A detailed process evaluation performed alongside the trial revealed that in general the programme was feasible for the healthcare professionals. The majority of the costs were related to man-hours of routine staff. However, several recommendations were made to facilitate implementation in regular daily nursing home care (Neyens et al. Feasibility of a multifactorial fall prevention programme for psychogeriatric nursing home patients. Submitted).

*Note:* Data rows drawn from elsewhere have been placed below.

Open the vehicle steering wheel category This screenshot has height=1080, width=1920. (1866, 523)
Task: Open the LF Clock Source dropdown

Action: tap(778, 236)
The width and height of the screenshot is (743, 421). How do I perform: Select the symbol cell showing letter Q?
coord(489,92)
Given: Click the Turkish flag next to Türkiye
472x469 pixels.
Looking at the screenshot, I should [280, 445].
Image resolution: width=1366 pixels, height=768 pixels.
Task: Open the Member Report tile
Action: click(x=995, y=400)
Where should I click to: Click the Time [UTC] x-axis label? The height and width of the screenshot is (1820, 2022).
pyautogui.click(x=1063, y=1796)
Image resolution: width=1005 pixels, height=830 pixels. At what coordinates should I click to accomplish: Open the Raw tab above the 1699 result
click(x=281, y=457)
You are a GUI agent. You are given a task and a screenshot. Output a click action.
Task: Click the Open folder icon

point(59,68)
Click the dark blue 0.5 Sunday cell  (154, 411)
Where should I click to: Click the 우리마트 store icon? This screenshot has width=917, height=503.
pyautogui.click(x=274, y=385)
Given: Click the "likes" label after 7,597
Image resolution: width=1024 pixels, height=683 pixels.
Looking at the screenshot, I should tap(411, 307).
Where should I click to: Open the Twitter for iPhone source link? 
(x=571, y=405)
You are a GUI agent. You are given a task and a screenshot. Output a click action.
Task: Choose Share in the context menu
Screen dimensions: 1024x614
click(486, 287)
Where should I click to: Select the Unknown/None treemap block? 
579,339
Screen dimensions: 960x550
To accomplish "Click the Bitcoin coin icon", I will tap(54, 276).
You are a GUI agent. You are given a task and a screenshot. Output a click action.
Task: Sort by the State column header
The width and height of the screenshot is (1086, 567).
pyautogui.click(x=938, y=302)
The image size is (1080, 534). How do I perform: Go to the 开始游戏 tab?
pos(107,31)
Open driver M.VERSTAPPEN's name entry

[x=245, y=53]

In conclusion, this study proves that fall prevention targeted at psychogeriatric patients in a nursing home setting is both possible and effective in reducing falls among those at the highest risk, but certainly not easy because it requires a lot of effort. Implementation of the programme in daily nursing home care can be recommended. The intervention is also likely to be suitable for use in other settings like low-care residential homes for older people and geriatric wards in hospitals, but may need to be adapted to specific circumstances.

Finally, we think that it can be expected that the intervention also has favourable effects on the incidence of injurious falls, but this has to be established in a future study. There might also be scope for analysis to generate hypotheses for further research, e.g. were first falls prevented or only recurrent ones, and what are the costs and savings per fall prevented?

Key points

  • The introduction of a structured multifactorial intervention to prevent falls in psychogeriatric nursing home patients significantly reduces the number of falls.

  • This reduction is substantial and of high clinical relevance.